▶ _Stated task_: Translate into Spanish this sentence from the post on Indonesian mining regulations: "Instead, the state only grants rights to exploit and sell the mineral deposits."

Post by Sapphire Capital on Oct 26, 2008 5:07:48 GMT 4
Indonesia: Mining regulations
October 01, 2008
Source:
Dendi Adisuryo of Adisuryo Sudjana & Associates
The basis for the regulation of the Indonesian mining sector is ultimately derived from Constitution 1945 of the Republic of Indonesia, which stipulates that Indonesia's natural resources are to be controlled by the state and must be used for the maximum benefit of the Indonesian people. Law 11 of 1967 on Mining and its implementing regulations adopt this fundamental principle. Control has been interpreted as being equivalent to ownership. Therefore, there is no title to particular mineral deposits granted by the state to private companies or individuals. Instead, the state only grants rights to exploit and sell the mineral deposits.
Domestic investment in mining is further governed by Government Regulation 32 of 1969 on the Implementation of Law 11 of 1967, as further consecutively amended by Government Regulation 79 of 1992 and Government Regulation 75 of 2001 (GR 75/01). Domestic investment in the mining industry is conducted through a Kuasa Pertambangan (KP). Essentially, a KP is a licence issued by the Head of Regency, the Governor and the Minister of Energy and Mineral Resources, depending on where the mining area lies. If the mining area delineated by the KP is located within one Regency, the KP will be issued by the Bupati or Head of the Regency. On the other hand, if the mining area crosses the boundary between two Regencies, the KP is issued by the Governor (head of the province). If the mining area crosses the boundary between two provinces, the authority to issue the KP lies with the Minister of Energy and Mineral Resources.
Although the Mining Law considers that a KP applicant should have a demonstrable capacity to exploit minerals in its KP area, this is often not the case. As a result, KP holders on occasion enter into agreements with foreign mining companies to conduct mining activities on their behalf.
A KP grants exclusive mining rights within the delineated mining area to its holder for specified minerals or metals and a defined stage of mining activities. There are several types of KP depending on the stage of development of the mining area itself, as follows.

▶ _Provided material_:
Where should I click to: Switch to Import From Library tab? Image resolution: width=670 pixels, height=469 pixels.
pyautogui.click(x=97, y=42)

==

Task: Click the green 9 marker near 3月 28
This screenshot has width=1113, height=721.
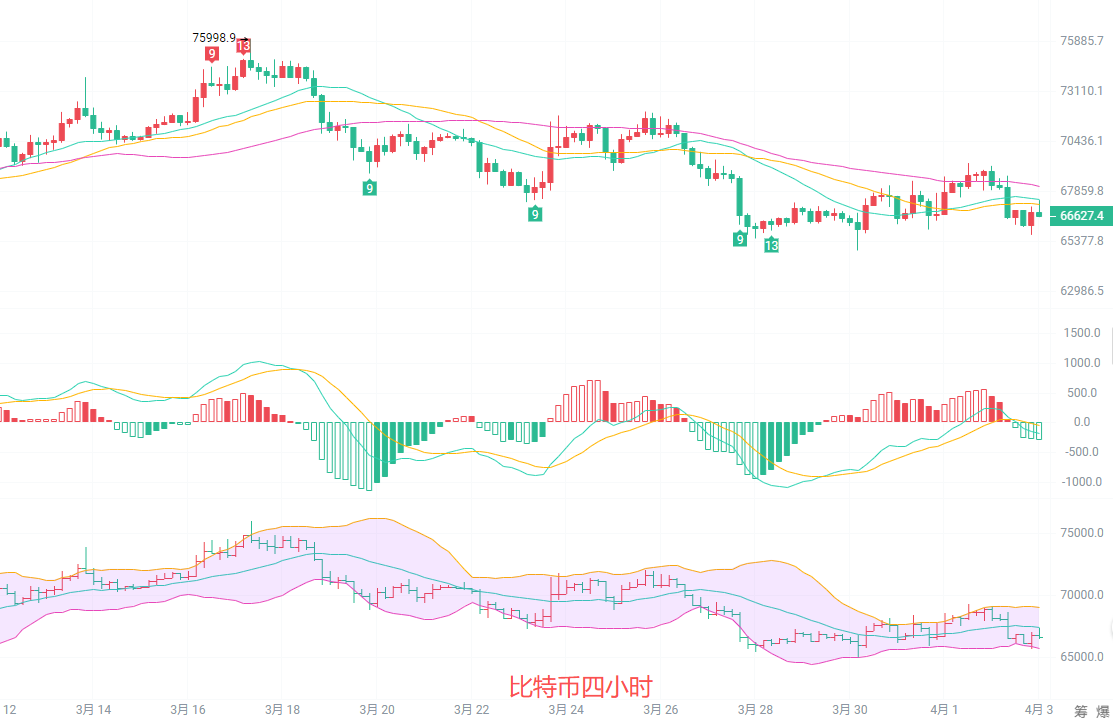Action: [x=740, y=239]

▶ _Correct response_: En cambio, el Estado solo otorga derechos para explotar y vender los yacimientos minerales.